**DATA SHOWN**:
------------------------------------

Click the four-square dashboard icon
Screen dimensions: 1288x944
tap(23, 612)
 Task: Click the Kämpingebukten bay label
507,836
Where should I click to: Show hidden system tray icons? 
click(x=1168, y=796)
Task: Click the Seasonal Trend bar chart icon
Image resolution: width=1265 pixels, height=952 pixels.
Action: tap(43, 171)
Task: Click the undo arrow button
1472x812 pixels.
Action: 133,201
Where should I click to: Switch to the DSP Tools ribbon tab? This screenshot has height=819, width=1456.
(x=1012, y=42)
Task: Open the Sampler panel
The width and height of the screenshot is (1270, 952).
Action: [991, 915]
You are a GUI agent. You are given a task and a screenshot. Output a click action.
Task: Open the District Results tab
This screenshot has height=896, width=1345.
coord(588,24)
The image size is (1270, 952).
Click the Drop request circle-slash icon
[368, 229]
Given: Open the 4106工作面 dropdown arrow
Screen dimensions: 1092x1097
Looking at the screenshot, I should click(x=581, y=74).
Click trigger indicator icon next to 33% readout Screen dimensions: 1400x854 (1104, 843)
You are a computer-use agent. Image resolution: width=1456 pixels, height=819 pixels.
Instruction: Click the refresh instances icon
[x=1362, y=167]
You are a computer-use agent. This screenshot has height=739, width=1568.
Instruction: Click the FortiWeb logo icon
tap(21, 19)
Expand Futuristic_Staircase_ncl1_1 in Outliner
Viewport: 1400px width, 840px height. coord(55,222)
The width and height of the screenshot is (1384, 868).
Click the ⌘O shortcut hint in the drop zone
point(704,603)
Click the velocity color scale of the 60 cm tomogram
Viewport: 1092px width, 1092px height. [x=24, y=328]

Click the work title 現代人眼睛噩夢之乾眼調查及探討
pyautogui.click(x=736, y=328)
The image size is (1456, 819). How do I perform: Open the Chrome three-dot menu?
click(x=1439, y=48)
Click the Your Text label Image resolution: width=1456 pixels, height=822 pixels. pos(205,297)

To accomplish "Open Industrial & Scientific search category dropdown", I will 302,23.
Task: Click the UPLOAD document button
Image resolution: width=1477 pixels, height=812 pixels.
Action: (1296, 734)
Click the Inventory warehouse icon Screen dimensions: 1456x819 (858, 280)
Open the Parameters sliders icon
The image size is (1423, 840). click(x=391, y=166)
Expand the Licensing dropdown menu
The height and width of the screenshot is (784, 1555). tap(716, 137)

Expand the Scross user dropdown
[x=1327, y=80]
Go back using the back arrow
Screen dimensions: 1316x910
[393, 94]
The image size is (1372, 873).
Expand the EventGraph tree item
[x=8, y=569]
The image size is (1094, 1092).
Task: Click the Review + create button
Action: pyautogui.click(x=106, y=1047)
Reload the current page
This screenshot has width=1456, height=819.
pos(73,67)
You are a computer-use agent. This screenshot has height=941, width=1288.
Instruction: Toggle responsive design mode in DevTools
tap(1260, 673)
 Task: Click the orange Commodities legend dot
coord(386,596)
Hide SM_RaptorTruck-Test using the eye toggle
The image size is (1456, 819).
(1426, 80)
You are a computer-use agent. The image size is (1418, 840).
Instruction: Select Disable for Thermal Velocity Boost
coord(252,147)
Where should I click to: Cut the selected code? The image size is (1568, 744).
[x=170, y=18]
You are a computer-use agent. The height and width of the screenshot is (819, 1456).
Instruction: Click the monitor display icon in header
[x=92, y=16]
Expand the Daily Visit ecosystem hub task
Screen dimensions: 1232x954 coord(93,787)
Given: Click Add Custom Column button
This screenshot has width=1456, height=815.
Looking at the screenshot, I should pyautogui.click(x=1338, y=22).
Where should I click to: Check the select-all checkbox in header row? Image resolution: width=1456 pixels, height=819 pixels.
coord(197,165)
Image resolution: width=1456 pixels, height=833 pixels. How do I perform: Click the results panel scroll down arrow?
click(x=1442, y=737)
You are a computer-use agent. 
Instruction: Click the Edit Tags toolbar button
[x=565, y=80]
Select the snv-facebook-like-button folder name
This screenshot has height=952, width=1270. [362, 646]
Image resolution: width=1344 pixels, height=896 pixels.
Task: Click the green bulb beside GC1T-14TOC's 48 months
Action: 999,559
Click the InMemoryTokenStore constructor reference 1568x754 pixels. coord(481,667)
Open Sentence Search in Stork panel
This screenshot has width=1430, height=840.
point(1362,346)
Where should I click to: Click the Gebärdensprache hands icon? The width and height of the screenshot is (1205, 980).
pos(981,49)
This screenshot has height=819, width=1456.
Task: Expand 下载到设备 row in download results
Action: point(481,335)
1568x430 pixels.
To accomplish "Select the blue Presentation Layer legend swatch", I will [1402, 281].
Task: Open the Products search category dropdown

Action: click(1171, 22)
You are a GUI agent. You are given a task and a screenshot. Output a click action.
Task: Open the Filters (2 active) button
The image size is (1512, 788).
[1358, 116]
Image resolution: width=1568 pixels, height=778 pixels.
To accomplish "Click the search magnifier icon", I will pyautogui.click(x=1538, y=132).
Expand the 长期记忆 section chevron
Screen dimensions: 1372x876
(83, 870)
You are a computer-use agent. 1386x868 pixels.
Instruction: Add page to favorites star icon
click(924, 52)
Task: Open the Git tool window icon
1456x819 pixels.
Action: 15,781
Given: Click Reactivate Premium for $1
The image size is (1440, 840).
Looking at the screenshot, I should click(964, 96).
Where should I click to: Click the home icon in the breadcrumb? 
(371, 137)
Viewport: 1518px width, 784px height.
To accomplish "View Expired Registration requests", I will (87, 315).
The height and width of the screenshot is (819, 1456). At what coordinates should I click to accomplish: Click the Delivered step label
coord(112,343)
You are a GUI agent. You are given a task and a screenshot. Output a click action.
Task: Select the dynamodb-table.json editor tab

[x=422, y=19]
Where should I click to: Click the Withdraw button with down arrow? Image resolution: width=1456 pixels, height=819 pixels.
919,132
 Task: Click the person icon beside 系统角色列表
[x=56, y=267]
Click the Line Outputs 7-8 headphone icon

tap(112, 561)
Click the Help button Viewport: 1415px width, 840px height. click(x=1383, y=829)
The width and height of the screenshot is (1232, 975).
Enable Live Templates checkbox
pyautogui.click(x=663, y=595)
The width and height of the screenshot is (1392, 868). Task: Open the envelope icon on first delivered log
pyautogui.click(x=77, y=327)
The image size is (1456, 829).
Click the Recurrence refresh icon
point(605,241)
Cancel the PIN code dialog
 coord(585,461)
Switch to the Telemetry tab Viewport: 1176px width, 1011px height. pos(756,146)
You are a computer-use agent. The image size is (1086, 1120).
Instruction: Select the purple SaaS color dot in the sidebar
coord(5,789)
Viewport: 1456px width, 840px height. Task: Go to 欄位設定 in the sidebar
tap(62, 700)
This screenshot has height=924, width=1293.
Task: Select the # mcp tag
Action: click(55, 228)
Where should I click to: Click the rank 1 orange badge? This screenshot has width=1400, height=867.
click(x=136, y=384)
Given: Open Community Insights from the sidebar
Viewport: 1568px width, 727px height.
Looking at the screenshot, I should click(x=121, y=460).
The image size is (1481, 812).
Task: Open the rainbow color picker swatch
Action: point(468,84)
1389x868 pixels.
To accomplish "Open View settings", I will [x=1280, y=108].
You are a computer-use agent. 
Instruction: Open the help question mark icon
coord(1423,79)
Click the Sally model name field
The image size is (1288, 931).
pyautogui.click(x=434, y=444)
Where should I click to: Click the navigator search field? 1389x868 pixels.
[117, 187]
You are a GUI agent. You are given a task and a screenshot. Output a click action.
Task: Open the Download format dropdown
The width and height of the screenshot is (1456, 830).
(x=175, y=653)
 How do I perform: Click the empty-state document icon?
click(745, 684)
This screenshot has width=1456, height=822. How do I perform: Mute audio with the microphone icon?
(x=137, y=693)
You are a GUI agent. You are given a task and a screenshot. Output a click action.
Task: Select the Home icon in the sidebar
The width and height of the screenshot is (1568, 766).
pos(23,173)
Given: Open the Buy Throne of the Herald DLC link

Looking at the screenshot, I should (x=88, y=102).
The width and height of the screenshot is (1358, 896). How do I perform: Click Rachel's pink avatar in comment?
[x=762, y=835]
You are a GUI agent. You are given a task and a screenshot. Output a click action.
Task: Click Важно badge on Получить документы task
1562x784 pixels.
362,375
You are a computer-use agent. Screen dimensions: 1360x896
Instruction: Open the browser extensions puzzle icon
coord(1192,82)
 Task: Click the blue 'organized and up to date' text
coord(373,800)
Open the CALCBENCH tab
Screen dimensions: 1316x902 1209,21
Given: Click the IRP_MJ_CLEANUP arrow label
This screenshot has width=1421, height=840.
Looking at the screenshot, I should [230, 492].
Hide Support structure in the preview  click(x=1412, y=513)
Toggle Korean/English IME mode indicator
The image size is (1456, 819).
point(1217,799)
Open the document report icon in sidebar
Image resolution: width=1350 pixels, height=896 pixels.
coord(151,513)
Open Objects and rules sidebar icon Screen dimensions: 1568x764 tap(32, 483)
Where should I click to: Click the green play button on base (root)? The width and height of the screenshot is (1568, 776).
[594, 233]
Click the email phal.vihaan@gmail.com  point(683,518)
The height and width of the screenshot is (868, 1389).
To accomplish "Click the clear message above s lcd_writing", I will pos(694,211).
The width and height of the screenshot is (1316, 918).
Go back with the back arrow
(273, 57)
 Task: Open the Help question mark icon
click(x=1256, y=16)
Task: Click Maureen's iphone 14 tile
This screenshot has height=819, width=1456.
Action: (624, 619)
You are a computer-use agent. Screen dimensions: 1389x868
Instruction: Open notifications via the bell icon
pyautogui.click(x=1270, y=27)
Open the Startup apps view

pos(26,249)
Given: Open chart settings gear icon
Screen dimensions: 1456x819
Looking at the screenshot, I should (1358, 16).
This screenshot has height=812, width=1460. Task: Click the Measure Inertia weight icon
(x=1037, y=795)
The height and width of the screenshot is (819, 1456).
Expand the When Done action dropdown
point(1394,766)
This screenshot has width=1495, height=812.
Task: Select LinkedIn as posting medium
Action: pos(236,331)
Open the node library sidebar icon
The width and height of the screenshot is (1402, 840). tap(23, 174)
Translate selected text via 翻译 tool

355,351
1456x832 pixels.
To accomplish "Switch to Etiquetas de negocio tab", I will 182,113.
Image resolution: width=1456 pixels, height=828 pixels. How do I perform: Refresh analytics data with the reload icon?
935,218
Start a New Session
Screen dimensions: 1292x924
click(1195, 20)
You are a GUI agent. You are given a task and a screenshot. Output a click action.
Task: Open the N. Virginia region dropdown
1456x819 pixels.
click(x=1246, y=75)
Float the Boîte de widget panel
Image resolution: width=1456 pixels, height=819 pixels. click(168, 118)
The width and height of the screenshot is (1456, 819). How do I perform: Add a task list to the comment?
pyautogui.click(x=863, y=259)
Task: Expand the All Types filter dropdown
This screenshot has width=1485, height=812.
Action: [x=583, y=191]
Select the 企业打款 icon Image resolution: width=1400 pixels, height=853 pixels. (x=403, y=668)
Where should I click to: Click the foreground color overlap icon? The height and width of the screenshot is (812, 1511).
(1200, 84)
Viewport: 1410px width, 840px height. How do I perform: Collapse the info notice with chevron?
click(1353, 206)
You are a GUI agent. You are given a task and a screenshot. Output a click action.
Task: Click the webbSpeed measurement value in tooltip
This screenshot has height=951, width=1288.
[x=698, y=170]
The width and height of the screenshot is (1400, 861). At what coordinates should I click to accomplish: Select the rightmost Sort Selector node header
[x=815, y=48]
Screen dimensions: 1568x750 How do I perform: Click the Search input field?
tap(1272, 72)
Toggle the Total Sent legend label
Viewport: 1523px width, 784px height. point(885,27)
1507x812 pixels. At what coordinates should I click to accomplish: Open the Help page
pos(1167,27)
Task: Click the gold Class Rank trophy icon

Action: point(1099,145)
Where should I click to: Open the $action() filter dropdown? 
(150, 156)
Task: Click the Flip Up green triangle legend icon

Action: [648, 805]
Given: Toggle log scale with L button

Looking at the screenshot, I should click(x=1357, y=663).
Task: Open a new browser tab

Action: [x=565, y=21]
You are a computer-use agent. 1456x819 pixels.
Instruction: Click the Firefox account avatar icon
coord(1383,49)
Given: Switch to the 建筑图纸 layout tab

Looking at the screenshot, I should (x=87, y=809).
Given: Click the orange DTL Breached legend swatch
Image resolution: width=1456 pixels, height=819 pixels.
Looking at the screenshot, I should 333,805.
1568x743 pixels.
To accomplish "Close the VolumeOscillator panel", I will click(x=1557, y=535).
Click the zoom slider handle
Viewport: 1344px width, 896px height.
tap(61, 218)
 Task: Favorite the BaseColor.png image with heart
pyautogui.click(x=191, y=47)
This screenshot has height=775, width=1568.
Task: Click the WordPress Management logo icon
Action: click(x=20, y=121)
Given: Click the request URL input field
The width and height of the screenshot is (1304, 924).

------------------------------------

**YOUR OBJECTIVE**: Your answer should be the lines of the material above that include "chart".

**TASK ANSWER**:
Task: Click the Seasonal Trend bar chart icon
Given: Open chart settings gear icon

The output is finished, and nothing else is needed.